■ DIRECTIONS
Return each record shown beneath, word for word.

■ INFORMATION SHOWN
........

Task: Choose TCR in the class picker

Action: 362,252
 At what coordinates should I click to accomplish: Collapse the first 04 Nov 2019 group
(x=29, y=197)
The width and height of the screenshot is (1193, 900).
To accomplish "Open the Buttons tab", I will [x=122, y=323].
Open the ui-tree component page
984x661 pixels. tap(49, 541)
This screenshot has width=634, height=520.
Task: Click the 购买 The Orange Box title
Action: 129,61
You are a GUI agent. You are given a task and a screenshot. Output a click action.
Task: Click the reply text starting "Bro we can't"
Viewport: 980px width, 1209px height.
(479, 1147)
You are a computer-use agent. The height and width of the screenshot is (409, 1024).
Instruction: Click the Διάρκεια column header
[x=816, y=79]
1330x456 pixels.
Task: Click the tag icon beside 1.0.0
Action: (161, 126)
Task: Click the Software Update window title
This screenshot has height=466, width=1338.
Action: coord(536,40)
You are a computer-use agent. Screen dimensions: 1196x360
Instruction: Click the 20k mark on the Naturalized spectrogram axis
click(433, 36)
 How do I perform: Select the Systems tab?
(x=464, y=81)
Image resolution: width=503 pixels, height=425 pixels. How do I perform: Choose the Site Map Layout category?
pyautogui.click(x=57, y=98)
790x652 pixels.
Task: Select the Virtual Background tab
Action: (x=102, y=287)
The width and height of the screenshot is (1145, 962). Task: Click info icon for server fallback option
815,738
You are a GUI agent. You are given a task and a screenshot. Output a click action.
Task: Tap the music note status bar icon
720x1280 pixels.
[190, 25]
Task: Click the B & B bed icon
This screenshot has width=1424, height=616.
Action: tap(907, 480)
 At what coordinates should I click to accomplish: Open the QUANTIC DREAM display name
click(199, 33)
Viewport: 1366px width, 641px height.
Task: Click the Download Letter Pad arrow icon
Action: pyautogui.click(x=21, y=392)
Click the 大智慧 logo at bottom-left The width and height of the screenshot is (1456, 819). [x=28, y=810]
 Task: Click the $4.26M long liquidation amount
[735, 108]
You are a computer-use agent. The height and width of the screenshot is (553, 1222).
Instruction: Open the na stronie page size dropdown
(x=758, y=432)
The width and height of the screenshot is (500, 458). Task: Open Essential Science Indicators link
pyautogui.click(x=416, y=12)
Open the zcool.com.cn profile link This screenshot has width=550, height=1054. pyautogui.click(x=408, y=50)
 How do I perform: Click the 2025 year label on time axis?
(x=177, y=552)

........

■ WRITTEN SOLUTION
Task: Choose TCR in the class picker

Action: 362,252
 At what coordinates should I click to accomplish: Collapse the first 04 Nov 2019 group
(x=29, y=197)
The width and height of the screenshot is (1193, 900).
To accomplish "Open the Buttons tab", I will [x=122, y=323].
Open the ui-tree component page
984x661 pixels. tap(49, 541)
This screenshot has width=634, height=520.
Task: Click the 购买 The Orange Box title
Action: 129,61
You are a GUI agent. You are given a task and a screenshot. Output a click action.
Task: Click the reply text starting "Bro we can't"
Viewport: 980px width, 1209px height.
(479, 1147)
You are a computer-use agent. The height and width of the screenshot is (409, 1024).
Instruction: Click the Διάρκεια column header
[x=816, y=79]
1330x456 pixels.
Task: Click the tag icon beside 1.0.0
Action: (161, 126)
Task: Click the Software Update window title
This screenshot has height=466, width=1338.
Action: coord(536,40)
You are a computer-use agent. Screen dimensions: 1196x360
Instruction: Click the 20k mark on the Naturalized spectrogram axis
click(433, 36)
 How do I perform: Select the Systems tab?
(x=464, y=81)
Image resolution: width=503 pixels, height=425 pixels. How do I perform: Choose the Site Map Layout category?
pyautogui.click(x=57, y=98)
790x652 pixels.
Task: Select the Virtual Background tab
Action: (x=102, y=287)
The width and height of the screenshot is (1145, 962). Task: Click info icon for server fallback option
815,738
You are a GUI agent. You are given a task and a screenshot. Output a click action.
Task: Tap the music note status bar icon
720x1280 pixels.
[190, 25]
Task: Click the B & B bed icon
This screenshot has width=1424, height=616.
Action: tap(907, 480)
 At what coordinates should I click to accomplish: Open the QUANTIC DREAM display name
click(199, 33)
Viewport: 1366px width, 641px height.
Task: Click the Download Letter Pad arrow icon
Action: pyautogui.click(x=21, y=392)
Click the 大智慧 logo at bottom-left The width and height of the screenshot is (1456, 819). [x=28, y=810]
 Task: Click the $4.26M long liquidation amount
[735, 108]
You are a computer-use agent. The height and width of the screenshot is (553, 1222).
Instruction: Open the na stronie page size dropdown
(x=758, y=432)
The width and height of the screenshot is (500, 458). Task: Open Essential Science Indicators link
pyautogui.click(x=416, y=12)
Open the zcool.com.cn profile link This screenshot has width=550, height=1054. pyautogui.click(x=408, y=50)
 How do I perform: Click the 2025 year label on time axis?
(x=177, y=552)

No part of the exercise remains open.